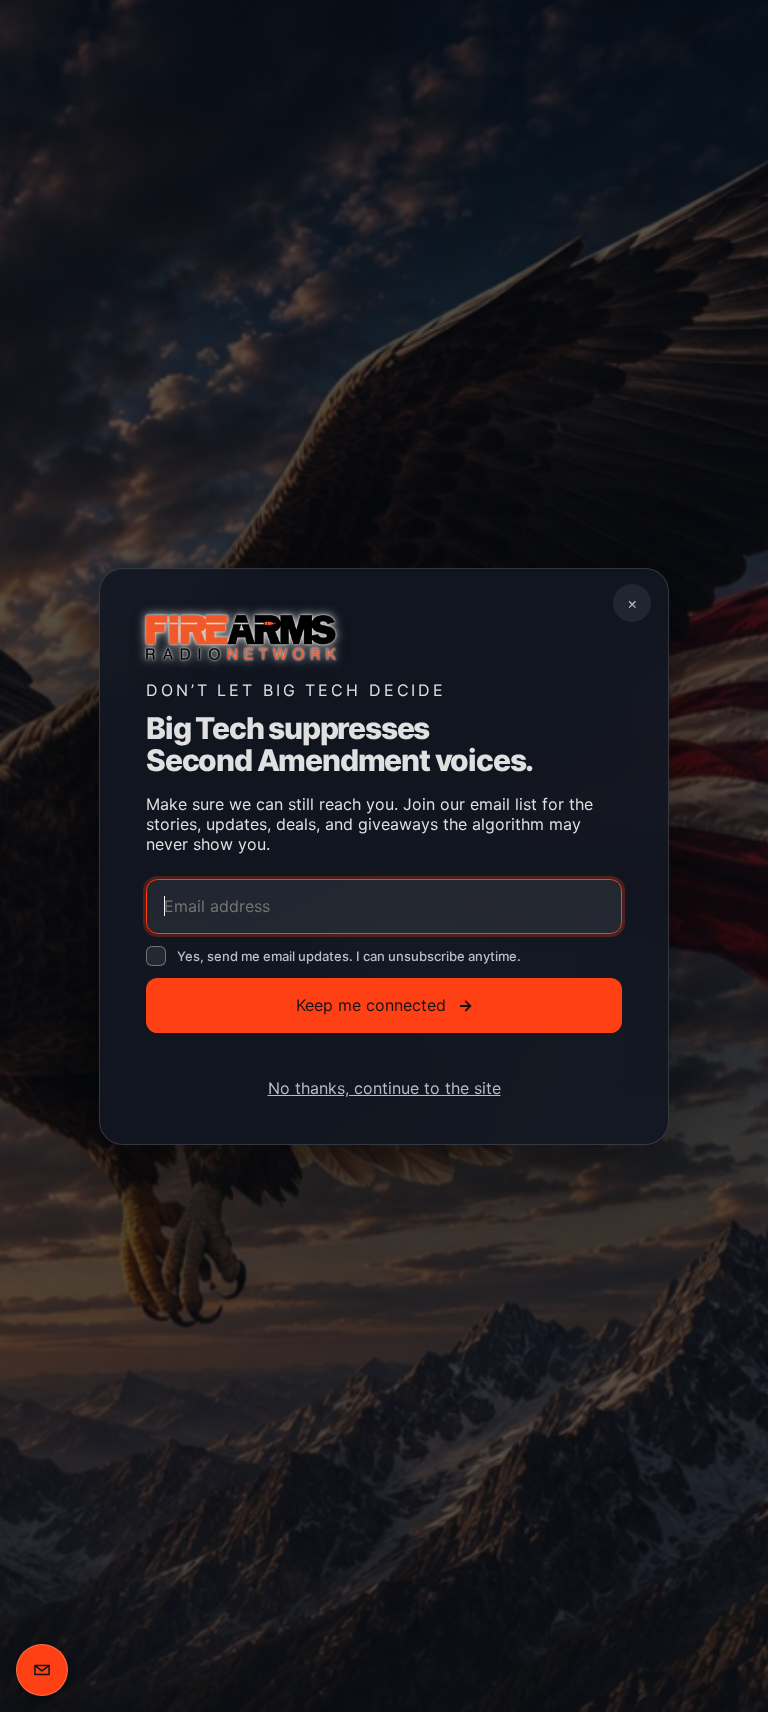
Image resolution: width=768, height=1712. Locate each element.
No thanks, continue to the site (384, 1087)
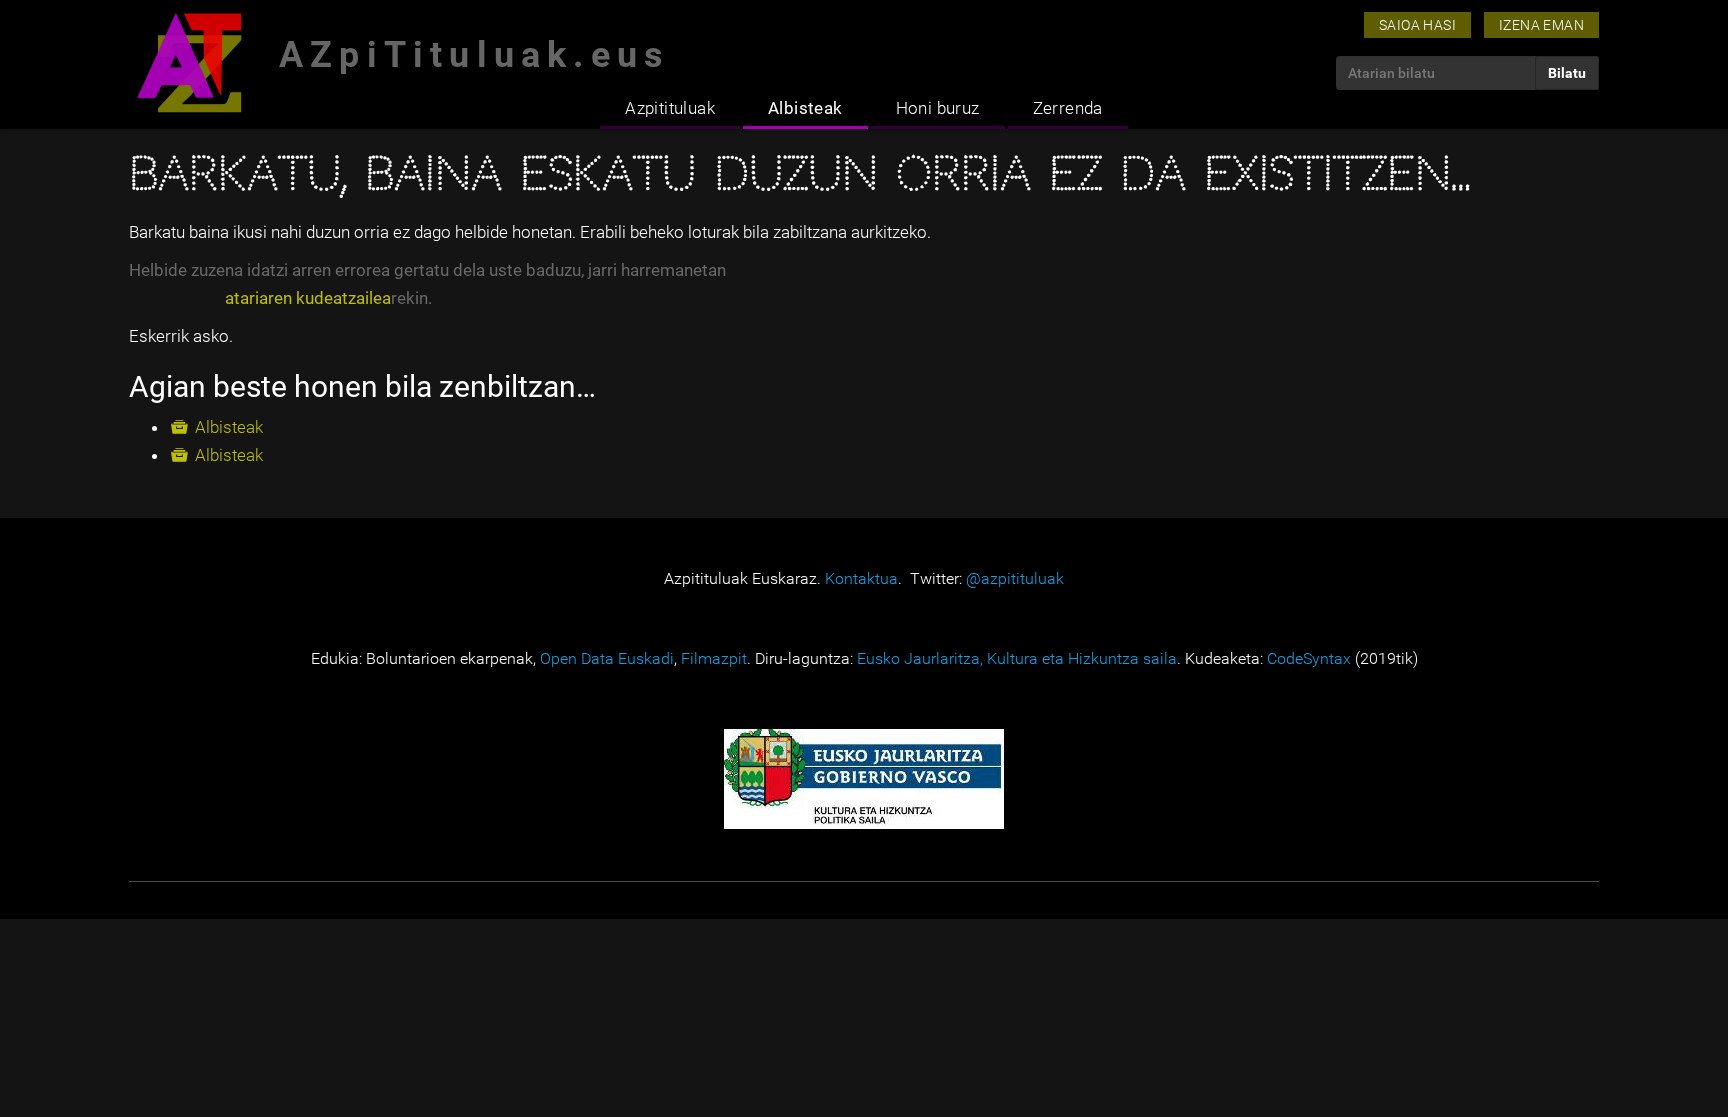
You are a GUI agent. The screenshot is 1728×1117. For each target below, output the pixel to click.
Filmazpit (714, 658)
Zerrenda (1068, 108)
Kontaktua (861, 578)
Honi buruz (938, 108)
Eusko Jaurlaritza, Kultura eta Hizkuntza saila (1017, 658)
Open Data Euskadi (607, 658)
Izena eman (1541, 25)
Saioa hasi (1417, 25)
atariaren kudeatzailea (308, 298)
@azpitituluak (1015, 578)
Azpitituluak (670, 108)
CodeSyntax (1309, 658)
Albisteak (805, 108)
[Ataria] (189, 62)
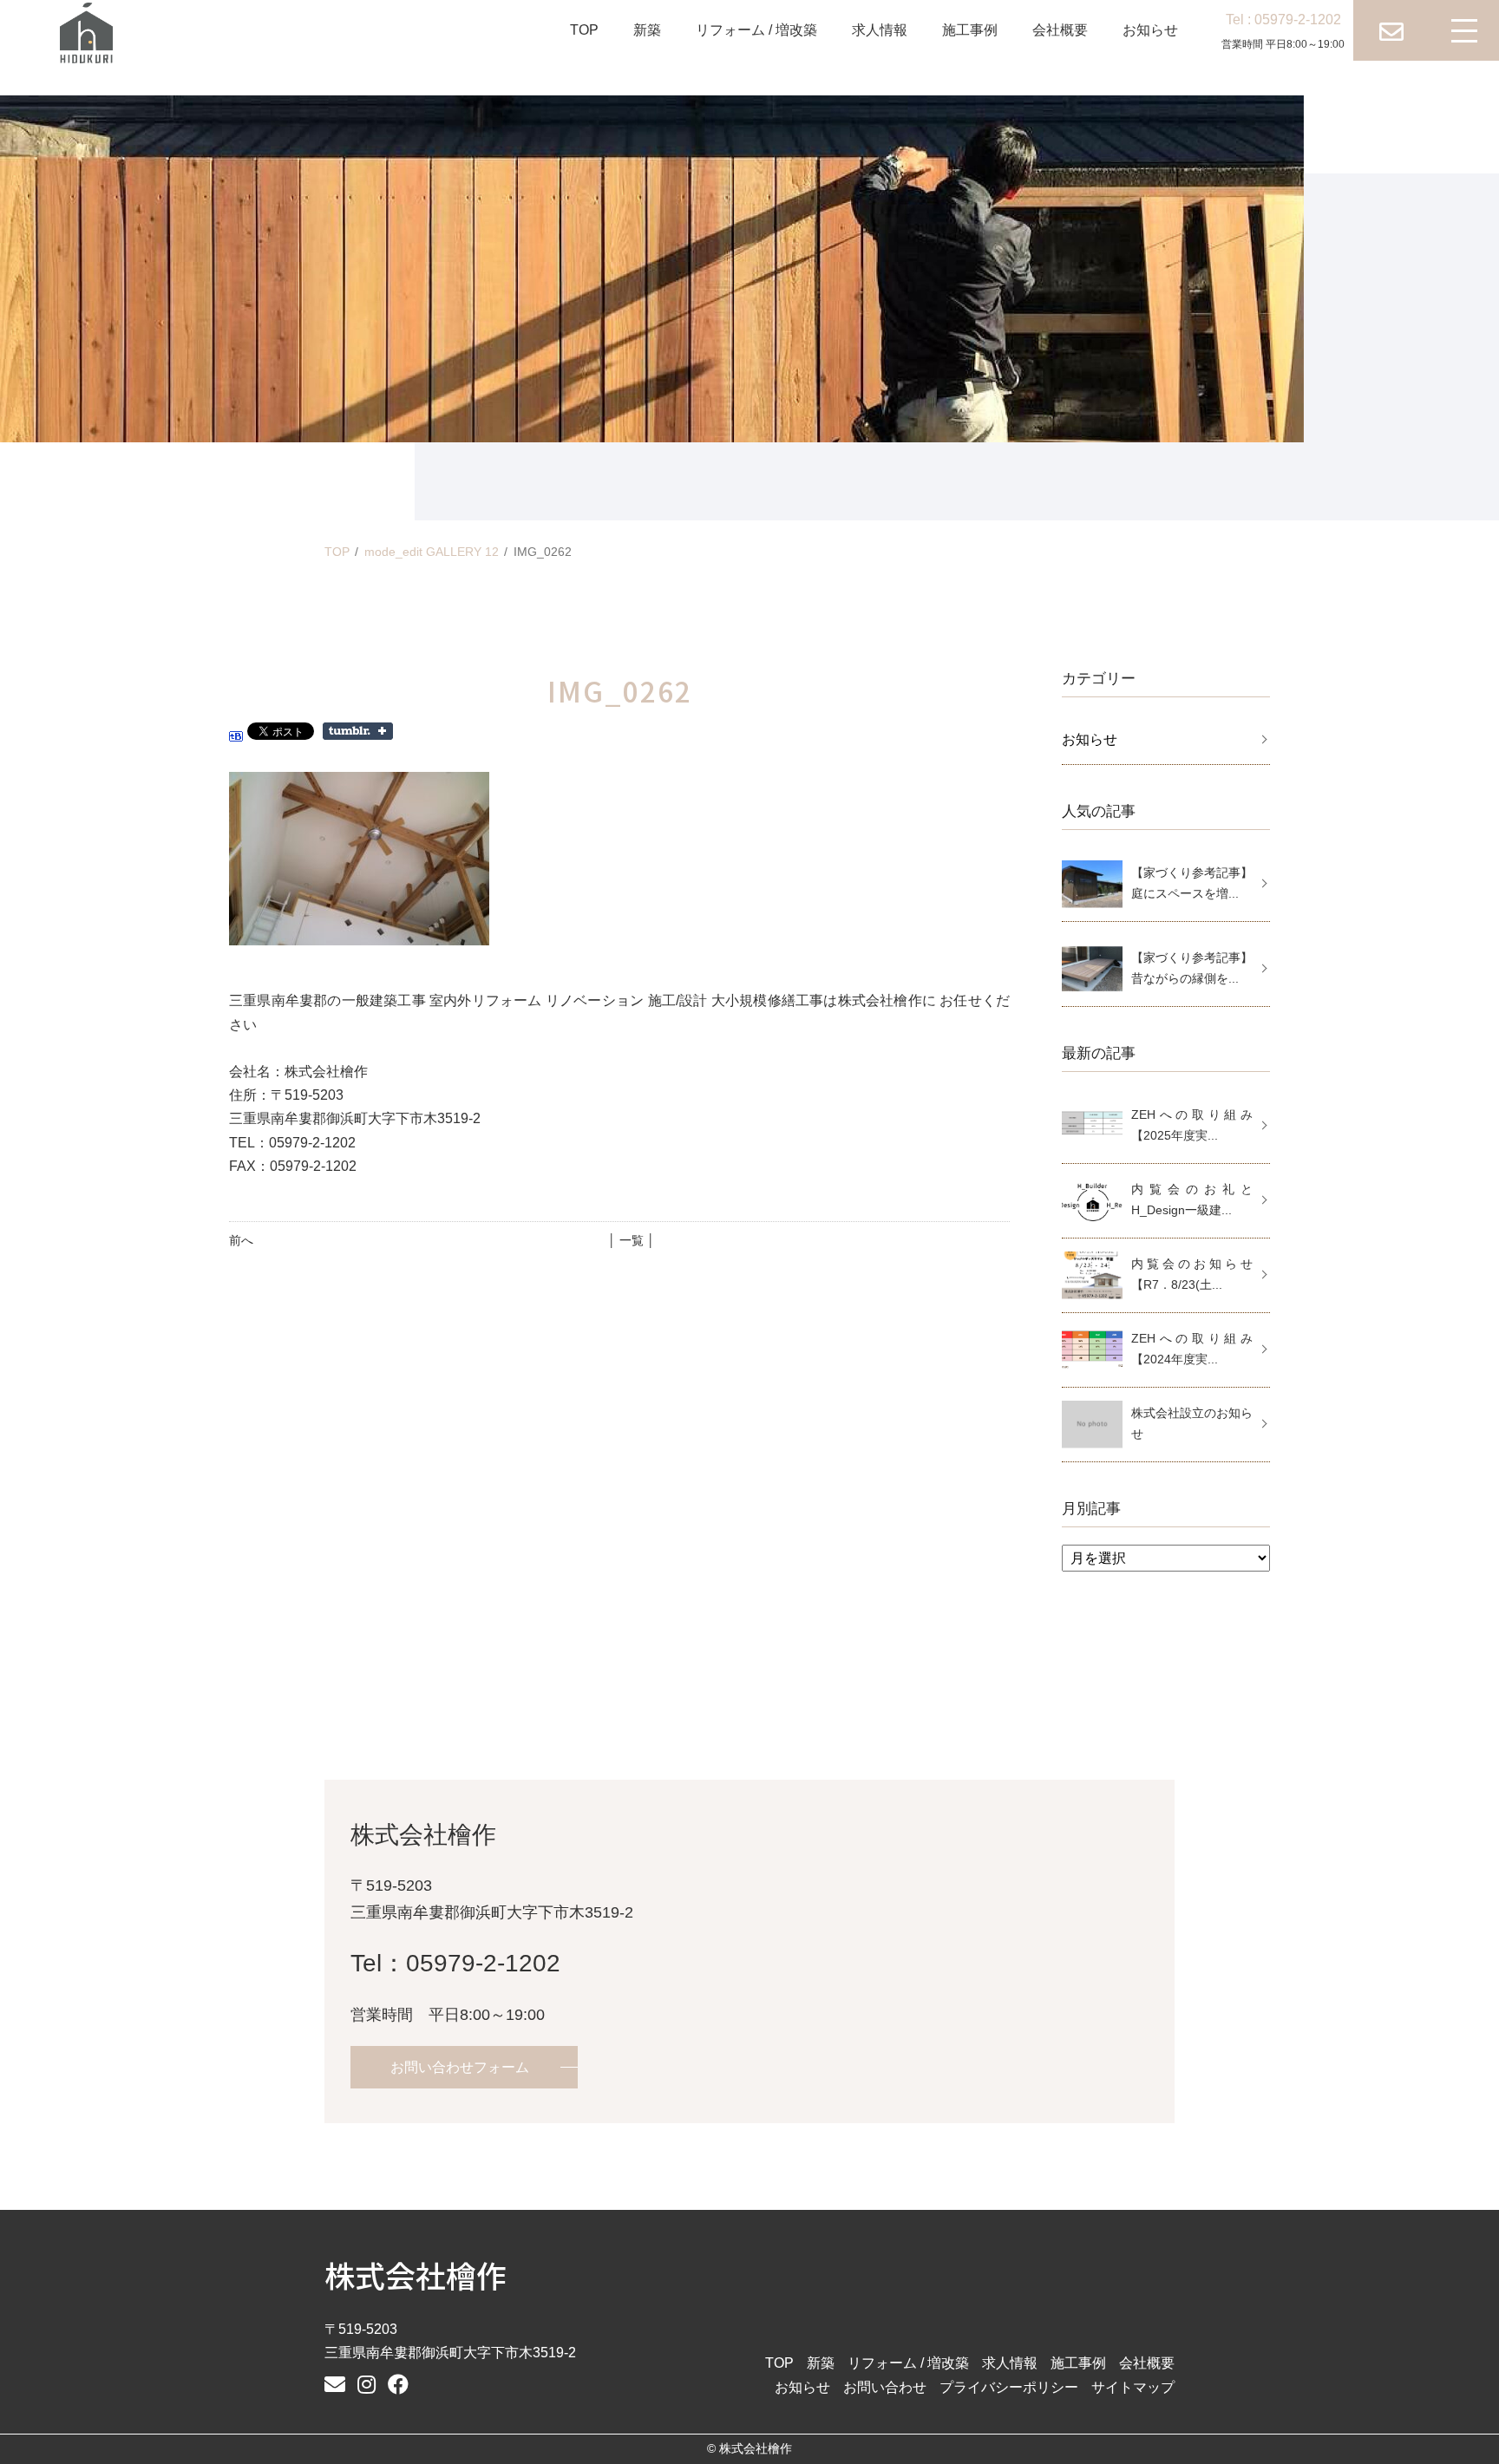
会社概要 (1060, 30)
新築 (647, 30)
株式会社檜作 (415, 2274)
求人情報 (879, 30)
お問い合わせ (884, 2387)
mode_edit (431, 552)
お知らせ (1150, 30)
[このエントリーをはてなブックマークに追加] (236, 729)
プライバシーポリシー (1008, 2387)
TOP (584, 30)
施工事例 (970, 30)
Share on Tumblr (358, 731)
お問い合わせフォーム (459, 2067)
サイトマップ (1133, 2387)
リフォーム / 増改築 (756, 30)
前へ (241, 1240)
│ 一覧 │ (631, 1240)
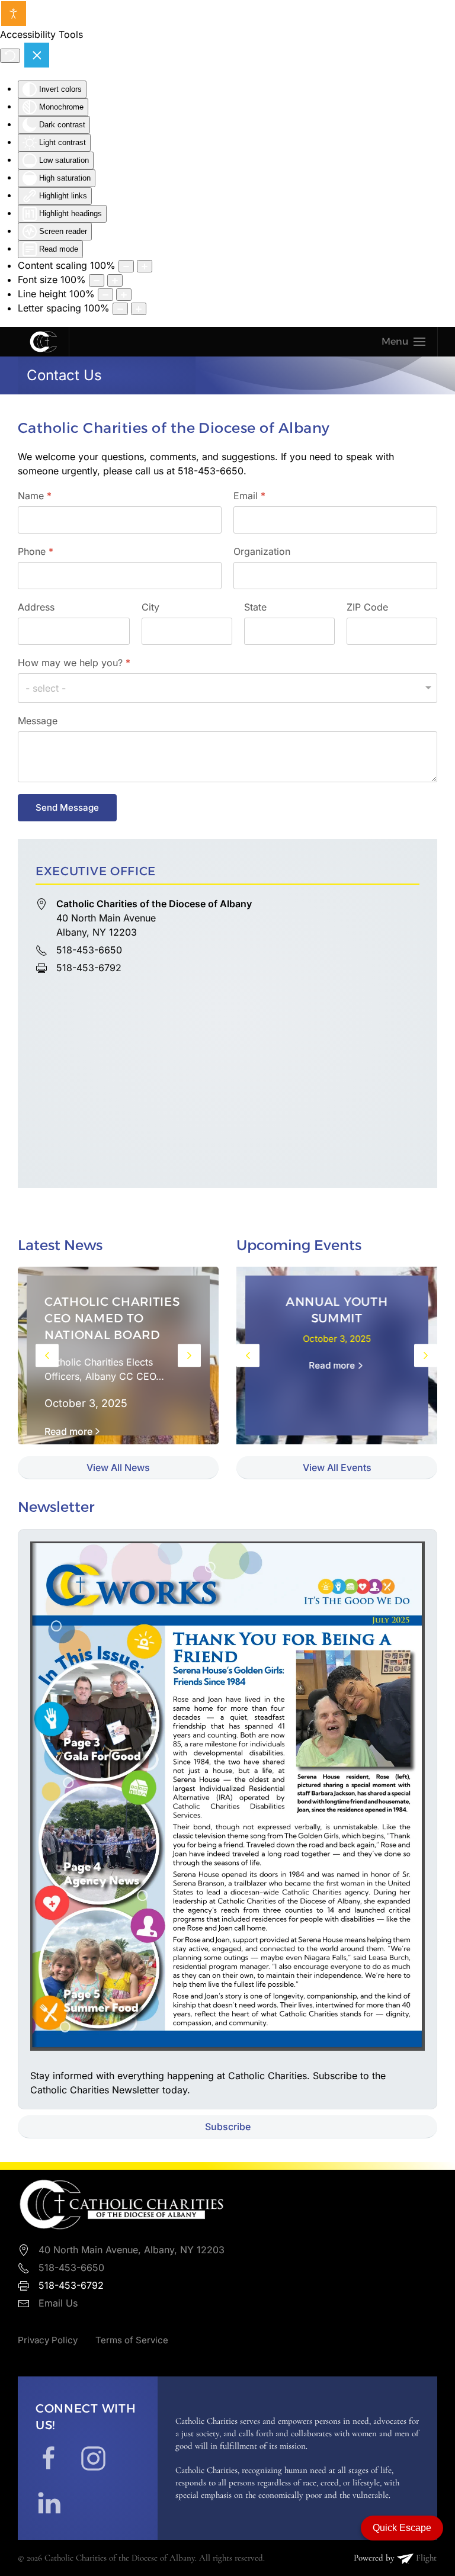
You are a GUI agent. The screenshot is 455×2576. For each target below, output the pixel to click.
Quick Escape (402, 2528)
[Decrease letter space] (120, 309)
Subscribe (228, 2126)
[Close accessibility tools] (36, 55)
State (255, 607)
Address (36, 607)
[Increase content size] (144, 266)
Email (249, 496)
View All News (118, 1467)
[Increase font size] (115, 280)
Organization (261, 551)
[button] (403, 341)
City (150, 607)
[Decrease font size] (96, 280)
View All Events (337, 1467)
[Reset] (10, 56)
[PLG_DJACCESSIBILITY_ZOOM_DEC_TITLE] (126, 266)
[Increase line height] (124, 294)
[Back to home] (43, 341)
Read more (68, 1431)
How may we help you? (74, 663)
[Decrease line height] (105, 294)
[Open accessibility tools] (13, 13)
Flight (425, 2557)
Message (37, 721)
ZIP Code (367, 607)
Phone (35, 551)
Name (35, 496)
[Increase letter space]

* [YOUR GOAL]
Repeat each entry exactly. Pictures do not belong in the copy.

* [SOLUTION]
Image resolution: width=768, height=1712. Locate each element.
No thanks, continue to the site (384, 1087)
You are a GUI agent. The screenshot is 1728×1117. For each target below, output the pixel to click.
Filmazpit (714, 658)
Zerrenda (1068, 108)
Kontaktua (861, 578)
Honi buruz (938, 108)
Eusko Jaurlaritza, Kultura eta Hizkuntza saila (1017, 658)
Open Data Euskadi (607, 658)
Izena eman (1541, 25)
Saioa hasi (1417, 25)
atariaren kudeatzailea (308, 298)
@azpitituluak (1015, 578)
Azpitituluak (670, 108)
CodeSyntax (1309, 658)
Albisteak (805, 108)
[Ataria] (189, 62)
会社概要 (1060, 30)
新築 (647, 30)
株式会社檜作 (415, 2274)
求人情報 (879, 30)
お問い合わせ (884, 2387)
mode_edit (431, 552)
お知らせ (1150, 30)
[このエントリーをはてなブックマークに追加] (236, 729)
プライバシーポリシー (1008, 2387)
TOP (584, 30)
施工事例 (970, 30)
Share on Tumblr (358, 731)
お問い合わせフォーム (459, 2067)
サイトマップ (1133, 2387)
リフォーム / 増改築 (756, 30)
前へ (241, 1240)
│ 一覧 │ (631, 1240)
You are a GUI agent. The screenshot is 455×2576. For each target below, output the pixel to click.
Quick Escape (402, 2528)
[Decrease letter space] (120, 309)
Subscribe (228, 2126)
[Close accessibility tools] (36, 55)
State (255, 607)
Address (36, 607)
[Increase content size] (144, 266)
Email (249, 496)
View All News (118, 1467)
[Increase font size] (115, 280)
Organization (261, 551)
[button] (403, 341)
City (150, 607)
[Decrease font size] (96, 280)
View All Events (337, 1467)
[Reset] (10, 56)
[PLG_DJACCESSIBILITY_ZOOM_DEC_TITLE] (126, 266)
[Increase line height] (124, 294)
[Back to home] (43, 341)
Read more (68, 1431)
How may we help you? (74, 663)
[Decrease line height] (105, 294)
[Open accessibility tools] (13, 13)
Flight (425, 2557)
Message (37, 721)
ZIP Code (367, 607)
Phone (35, 551)
Name (35, 496)
[Increase letter space]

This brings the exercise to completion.